━━ Supplied records ━━

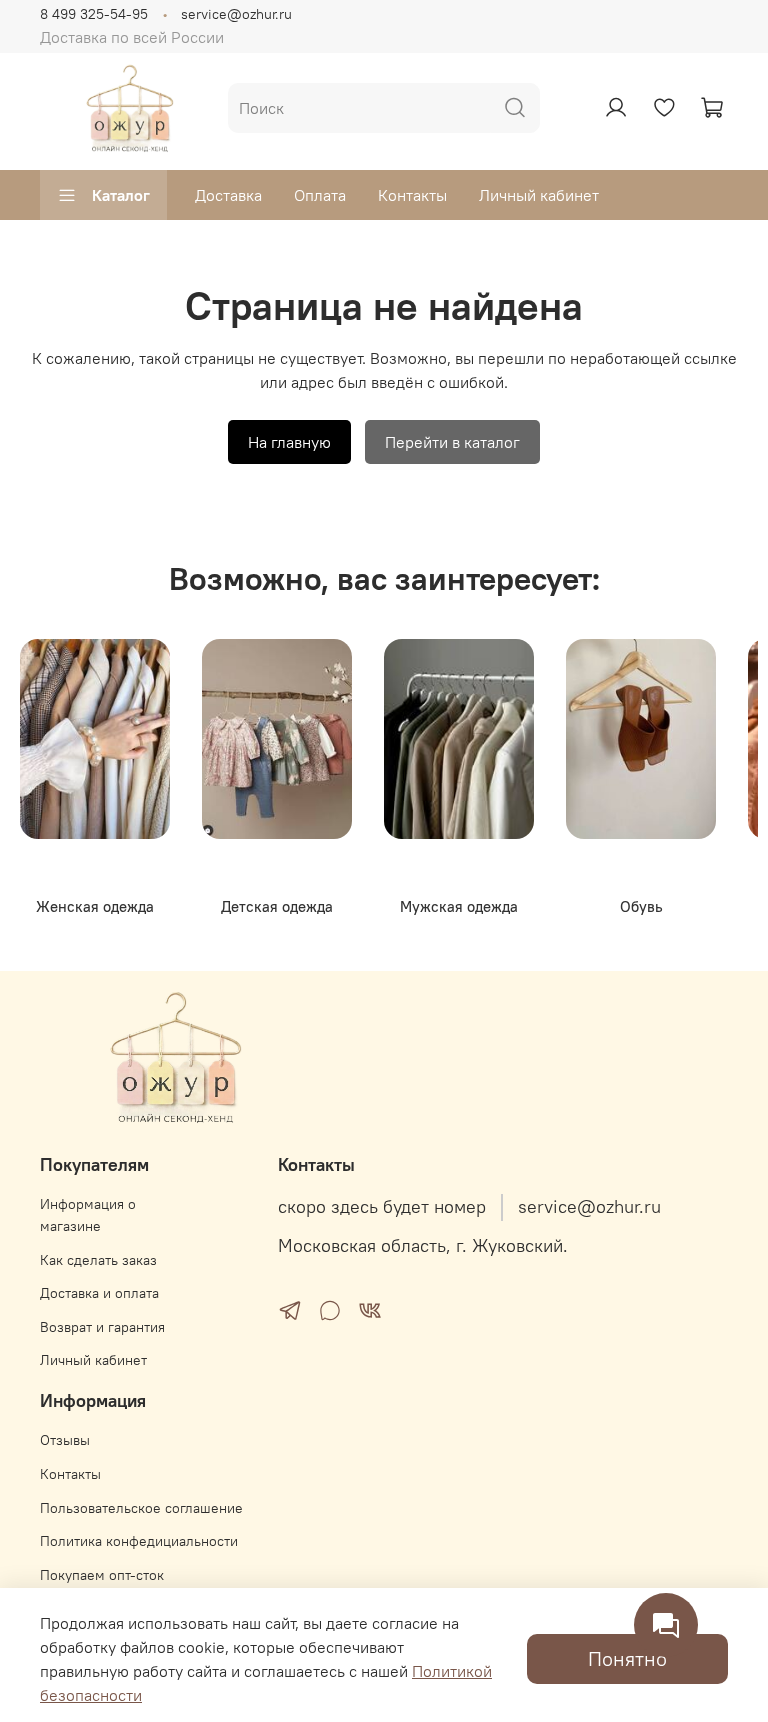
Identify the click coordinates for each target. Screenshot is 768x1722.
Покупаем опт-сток (102, 1575)
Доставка (228, 195)
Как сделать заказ (98, 1260)
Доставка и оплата (99, 1293)
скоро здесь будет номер (382, 1207)
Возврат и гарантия (102, 1327)
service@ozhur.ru (236, 14)
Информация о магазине (88, 1215)
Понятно (627, 1658)
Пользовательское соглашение (141, 1508)
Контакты (412, 195)
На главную (289, 442)
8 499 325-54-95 (94, 14)
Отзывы (65, 1440)
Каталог (121, 195)
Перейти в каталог (452, 442)
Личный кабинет (539, 195)
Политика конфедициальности (139, 1541)
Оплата (320, 195)
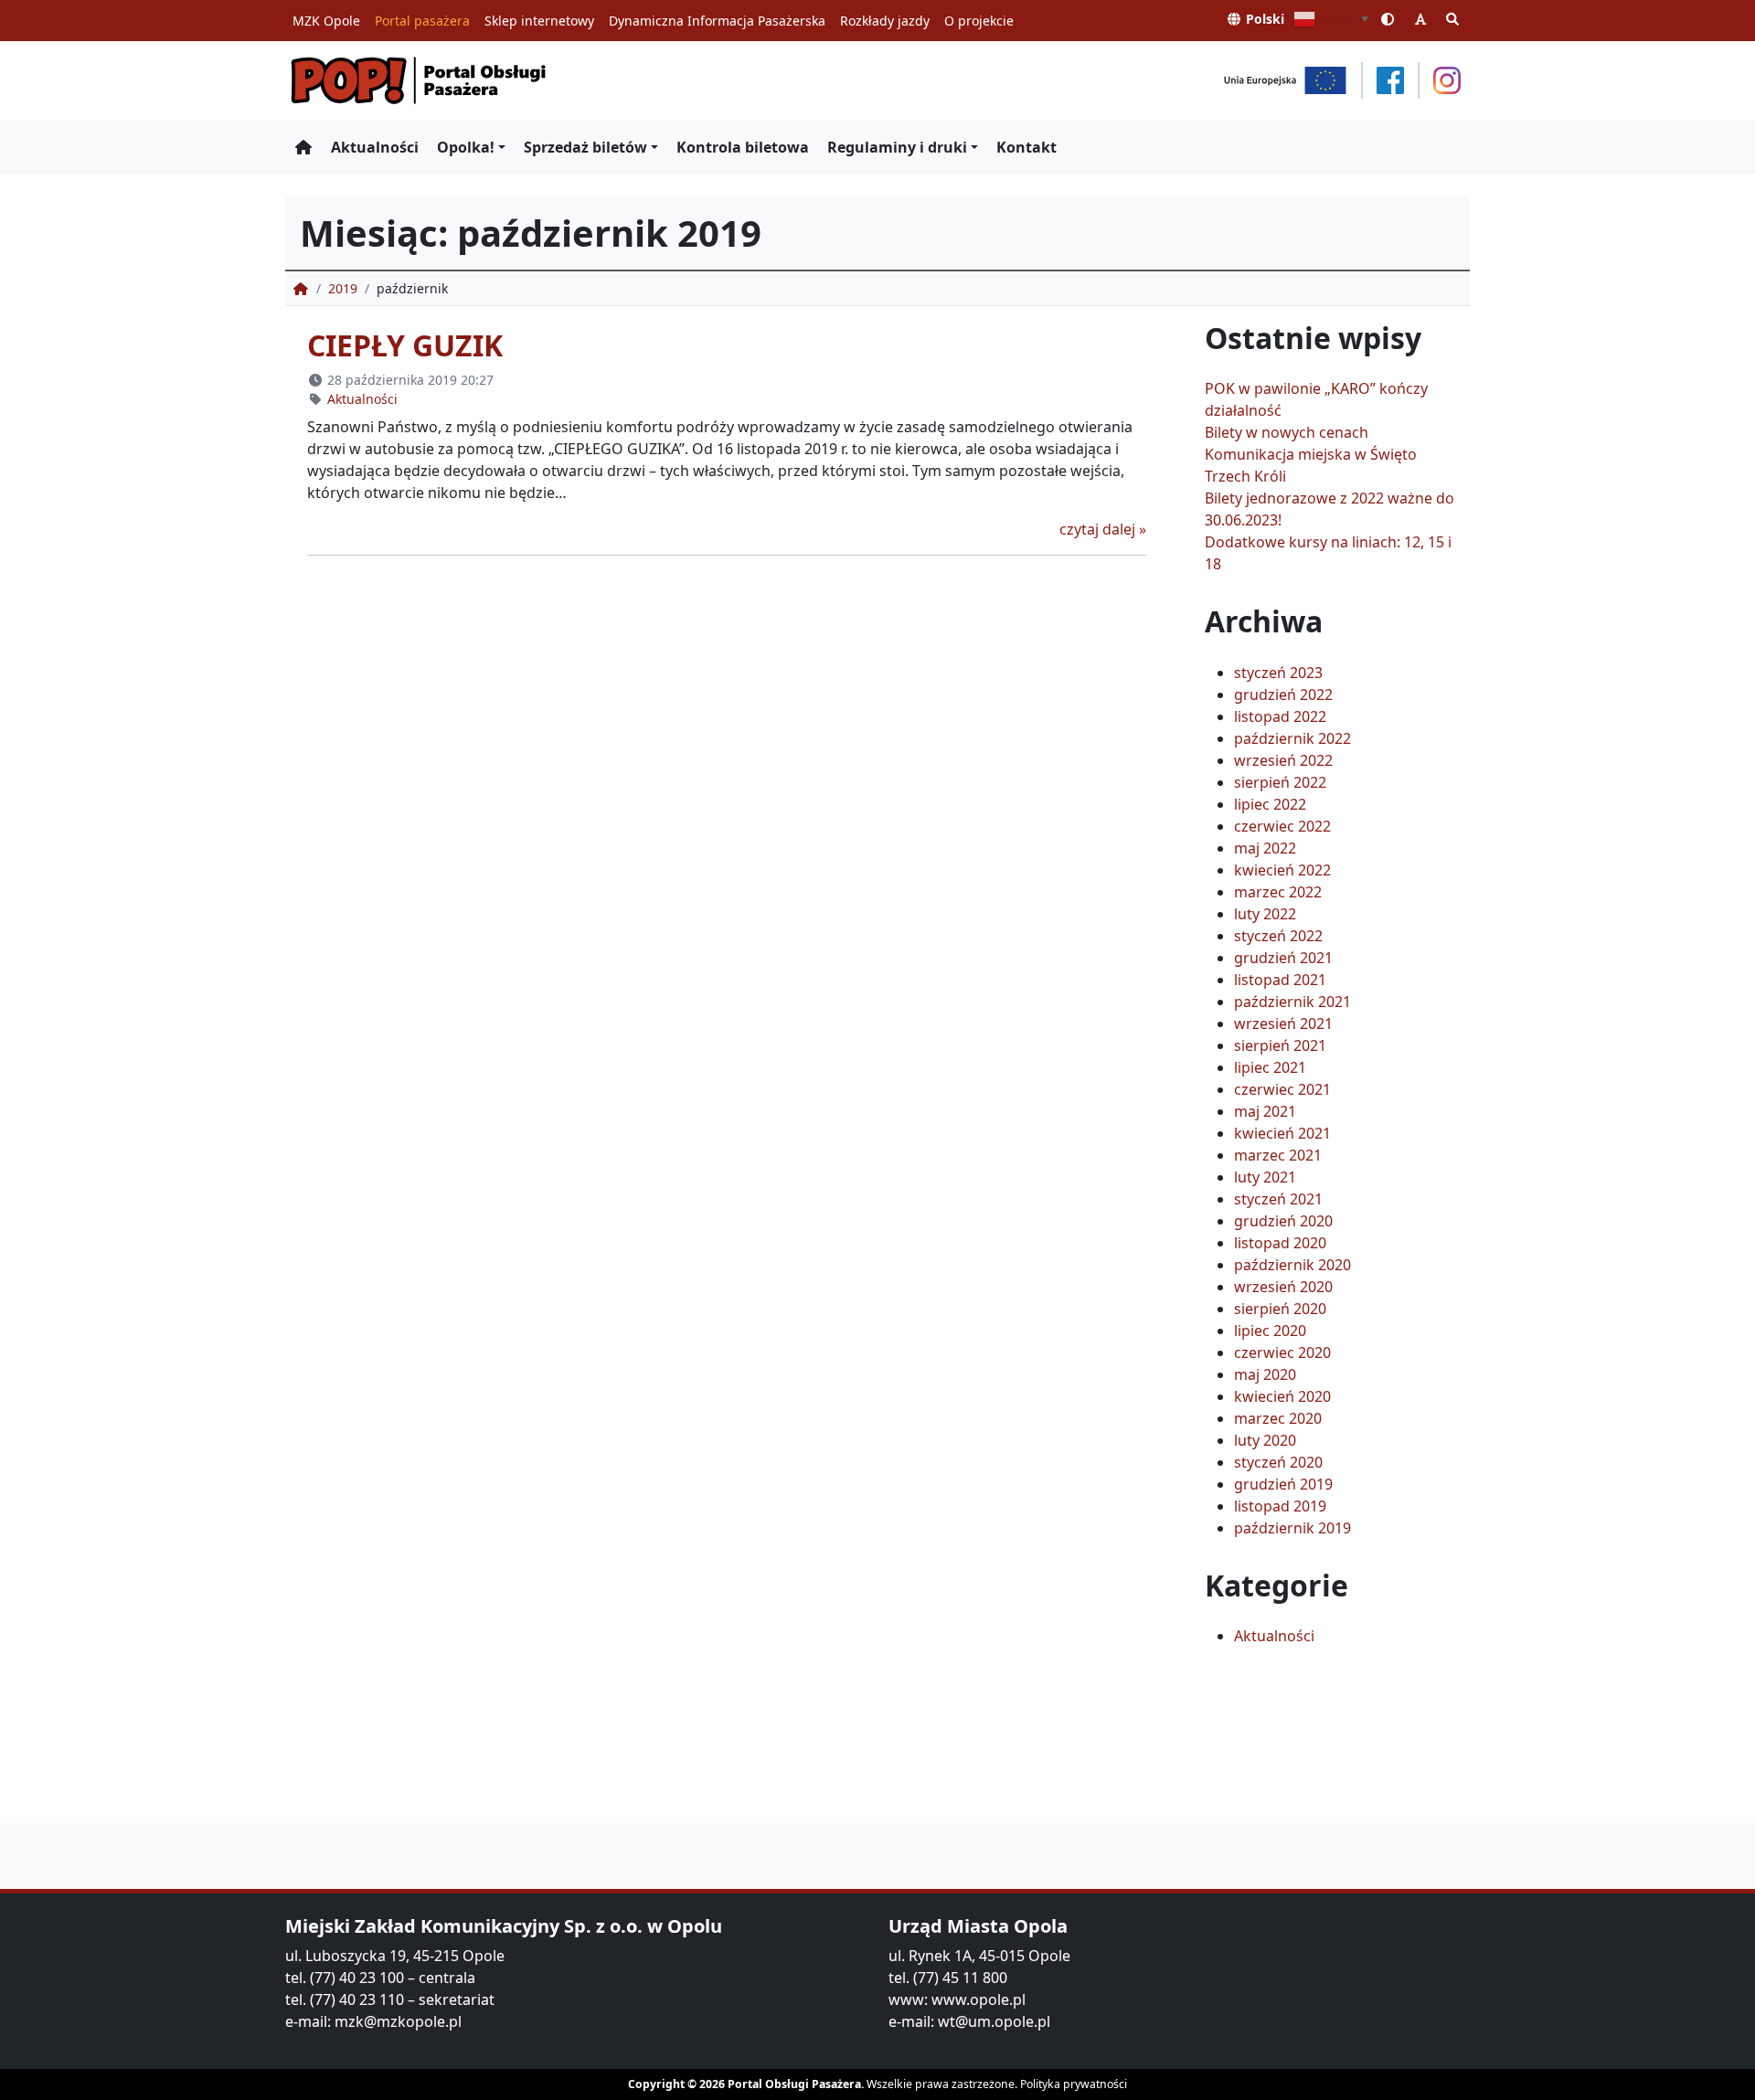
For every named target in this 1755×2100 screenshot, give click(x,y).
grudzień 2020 (1283, 1221)
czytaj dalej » (1102, 529)
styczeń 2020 (1278, 1462)
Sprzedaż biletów (585, 147)
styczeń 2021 (1278, 1199)
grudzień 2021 (1283, 958)
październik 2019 (1292, 1528)
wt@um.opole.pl (994, 2021)
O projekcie (979, 20)
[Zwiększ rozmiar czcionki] (1420, 19)
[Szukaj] (1453, 19)
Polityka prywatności (1073, 2084)
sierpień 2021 (1280, 1045)
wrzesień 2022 (1283, 760)
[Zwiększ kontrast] (1388, 19)
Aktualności (375, 147)
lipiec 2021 (1270, 1067)
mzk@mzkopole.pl (398, 2021)
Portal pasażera (422, 20)
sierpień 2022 (1280, 782)
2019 (342, 288)
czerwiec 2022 (1282, 826)
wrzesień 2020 (1283, 1287)
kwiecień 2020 (1282, 1396)
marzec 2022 (1278, 892)
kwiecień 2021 (1282, 1133)
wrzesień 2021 (1283, 1023)
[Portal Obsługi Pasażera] (419, 80)
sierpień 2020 (1280, 1309)
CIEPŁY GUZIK (405, 345)
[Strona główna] (303, 147)
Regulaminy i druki (897, 147)
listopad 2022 (1280, 716)
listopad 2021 (1280, 980)
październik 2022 (1292, 738)
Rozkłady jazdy (885, 20)
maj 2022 (1265, 848)
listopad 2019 (1280, 1506)
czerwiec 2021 (1282, 1089)
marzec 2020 (1278, 1418)
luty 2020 (1265, 1440)
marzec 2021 (1278, 1155)
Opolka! (466, 147)
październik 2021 (1292, 1002)
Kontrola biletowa (742, 147)
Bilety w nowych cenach (1286, 432)
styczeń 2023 (1278, 673)
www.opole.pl (978, 1999)
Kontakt (1026, 147)
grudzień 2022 (1283, 694)
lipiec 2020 (1270, 1330)
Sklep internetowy (539, 20)
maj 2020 (1265, 1374)
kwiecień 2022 (1282, 870)
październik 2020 (1292, 1265)
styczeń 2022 (1278, 936)
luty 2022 (1265, 914)
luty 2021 (1265, 1177)
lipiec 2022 (1270, 804)
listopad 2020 (1280, 1243)
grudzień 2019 (1283, 1484)
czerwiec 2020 (1282, 1352)
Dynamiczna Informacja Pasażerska (717, 20)
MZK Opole (326, 20)
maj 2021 (1265, 1111)
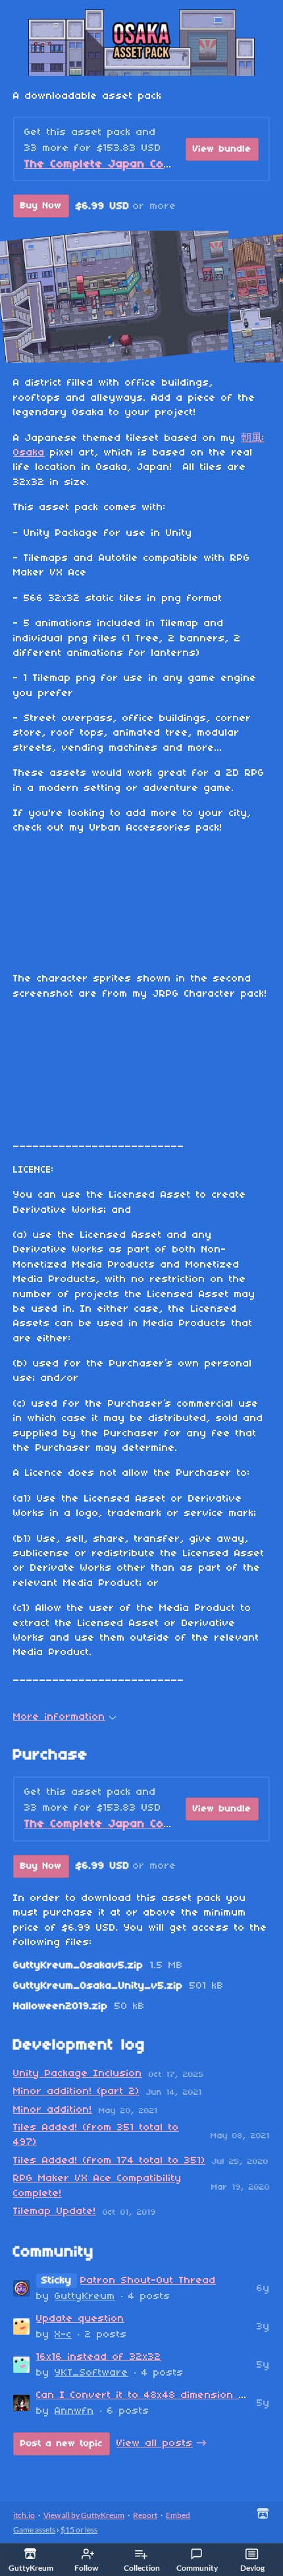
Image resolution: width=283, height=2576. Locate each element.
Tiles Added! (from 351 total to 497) (96, 2135)
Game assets (34, 2529)
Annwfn (74, 2411)
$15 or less (79, 2529)
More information (59, 1717)
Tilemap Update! (54, 2211)
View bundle (222, 149)
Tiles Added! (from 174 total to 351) (109, 2160)
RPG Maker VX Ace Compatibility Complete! (97, 2185)
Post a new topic (61, 2444)
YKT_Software (91, 2373)
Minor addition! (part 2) (76, 2091)
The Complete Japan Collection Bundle (137, 164)
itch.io (24, 2515)
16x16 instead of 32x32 (98, 2357)
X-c (63, 2334)
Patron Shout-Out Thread (148, 2280)
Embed (178, 2515)
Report (145, 2515)
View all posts (154, 2443)
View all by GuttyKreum (83, 2515)
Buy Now (41, 206)
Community (197, 2568)
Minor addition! (52, 2110)
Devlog (252, 2568)
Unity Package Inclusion (77, 2073)
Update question (80, 2319)
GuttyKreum (85, 2296)
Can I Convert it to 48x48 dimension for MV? (159, 2395)
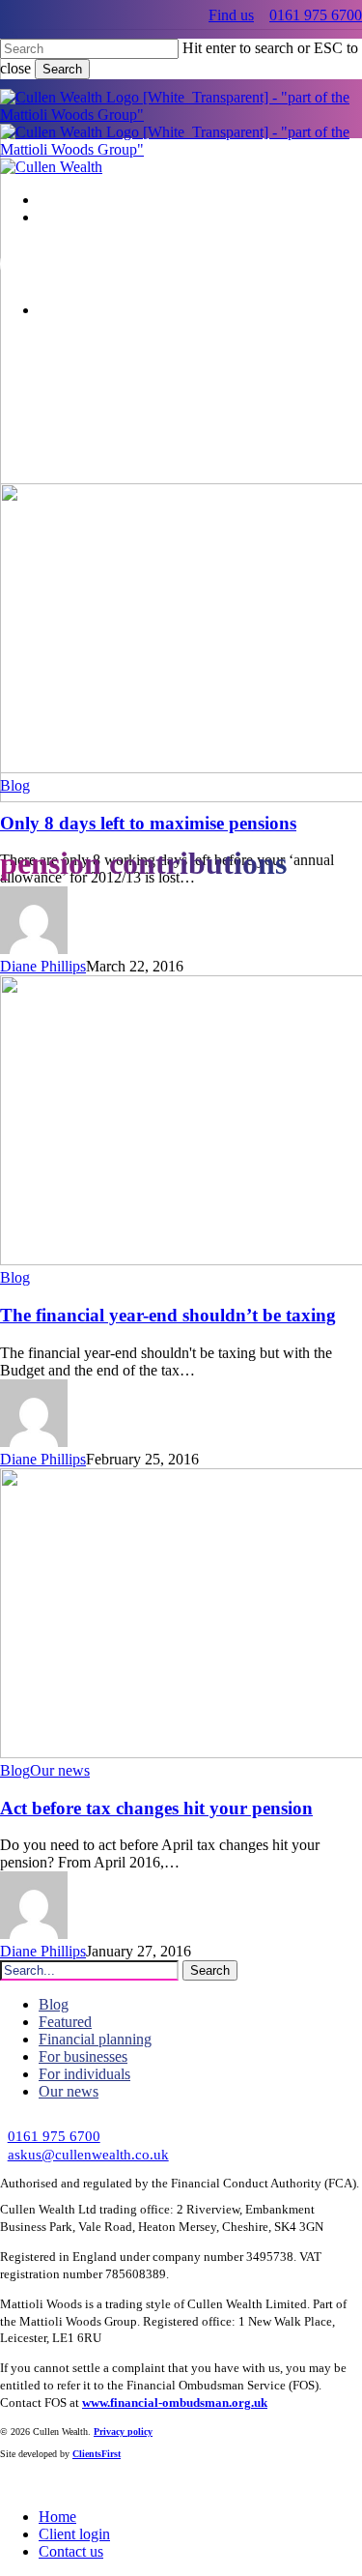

━━━

● **Work instructions**: Pictures aside, restate the entries word for word.

● **Reply to the exercise**:
Identify the click coordinates for each target. Screenshot is 768x1722.
Покупаем опт-сток (102, 1575)
Доставка (228, 195)
Как сделать заказ (98, 1260)
Доставка и оплата (99, 1293)
скоро здесь будет номер (382, 1207)
Возврат и гарантия (102, 1327)
service@ozhur.ru (236, 14)
Информация о магазине (88, 1215)
Понятно (627, 1658)
Пользовательское соглашение (141, 1508)
Контакты (412, 195)
На главную (289, 442)
8 499 325-54-95 (94, 14)
Отзывы (65, 1440)
Каталог (121, 195)
Перейти в каталог (452, 442)
Личный кабинет (539, 195)
Политика конфедициальности (139, 1541)
Оплата (320, 195)
For every named target in this 1755×2100 screenshot, give click(x,y).
grudzień 2020 (1283, 1221)
czytaj dalej » (1102, 529)
styczeń 2020 (1278, 1462)
Sprzedaż biletów (585, 147)
styczeń 2021 (1278, 1199)
grudzień 2021 (1283, 958)
październik 2019 (1292, 1528)
wt@um.opole.pl (994, 2021)
O projekcie (979, 20)
[Zwiększ rozmiar czcionki] (1420, 19)
[Szukaj] (1453, 19)
Polityka prywatności (1073, 2084)
sierpień 2021 (1280, 1045)
wrzesień 2022 (1283, 760)
[Zwiększ kontrast] (1388, 19)
Aktualności (375, 147)
lipiec 2021 (1270, 1067)
mzk@mzkopole.pl (398, 2021)
Portal pasażera (422, 20)
sierpień 2022 (1280, 782)
2019 (342, 288)
czerwiec 2022 (1282, 826)
wrzesień 2020 (1283, 1287)
kwiecień 2020 (1282, 1396)
marzec 2022 (1278, 892)
kwiecień 2021 (1282, 1133)
wrzesień 2021 (1283, 1023)
[Portal Obsługi Pasażera] (419, 80)
sierpień 2020 (1280, 1309)
CIEPŁY GUZIK (405, 345)
[Strona główna] (303, 147)
Regulaminy i druki (897, 147)
listopad 2022 (1280, 716)
listopad 2021 (1280, 980)
październik 2022 (1292, 738)
Rozkłady jazdy (885, 20)
maj 2022 (1265, 848)
listopad 2019 (1280, 1506)
czerwiec 2021 (1282, 1089)
marzec 2020 (1278, 1418)
luty 2020 (1265, 1440)
marzec 2021 (1278, 1155)
Opolka! (466, 147)
październik 2021 (1292, 1002)
Kontrola biletowa (742, 147)
Bilety w nowych cenach (1286, 432)
styczeń 2023 (1278, 673)
www.opole.pl (978, 1999)
Kontakt (1026, 147)
grudzień 2022 (1283, 694)
lipiec 2020 (1270, 1330)
Sklep internetowy (539, 20)
maj 2020 (1265, 1374)
kwiecień 2022 (1282, 870)
październik 2020 (1292, 1265)
styczeń 2022 (1278, 936)
luty 2022 (1265, 914)
luty 2021 (1265, 1177)
lipiec 2022 (1270, 804)
listopad 2020 (1280, 1243)
grudzień 2019 (1283, 1484)
czerwiec 2020 (1282, 1352)
Dynamiczna Informacja Pasażerska (717, 20)
MZK Opole (326, 20)
maj 2021 (1265, 1111)
Image resolution: width=283, height=2576. Locate each element.
Tiles Added! (from 351 total to 497) (96, 2135)
Game assets (34, 2529)
Annwfn (74, 2411)
$15 or less (79, 2529)
More information (59, 1717)
Tilemap Update! (54, 2211)
View bundle (222, 149)
Tiles Added! (from 174 total to 351) (109, 2160)
RPG Maker VX Ace Compatibility Complete! (97, 2185)
Post a new topic (61, 2444)
YKT_Software (91, 2373)
Minor addition! (part 2) (76, 2091)
The Complete Japan Collection Bundle (137, 164)
itch.io (24, 2515)
16x16 instead of 32x32 (98, 2357)
X-c (63, 2334)
Patron Shout-Out Thread (148, 2280)
Embed (178, 2515)
Report (145, 2515)
View all posts (154, 2443)
View all by GuttyKreum (83, 2515)
Buy Now (41, 206)
Community (197, 2568)
Minor addition! (52, 2110)
Devlog (252, 2568)
Unity Package Inclusion (77, 2073)
Update question (80, 2319)
GuttyKreum (85, 2296)
Can I Convert it to 48x48 dimension for MV? (159, 2395)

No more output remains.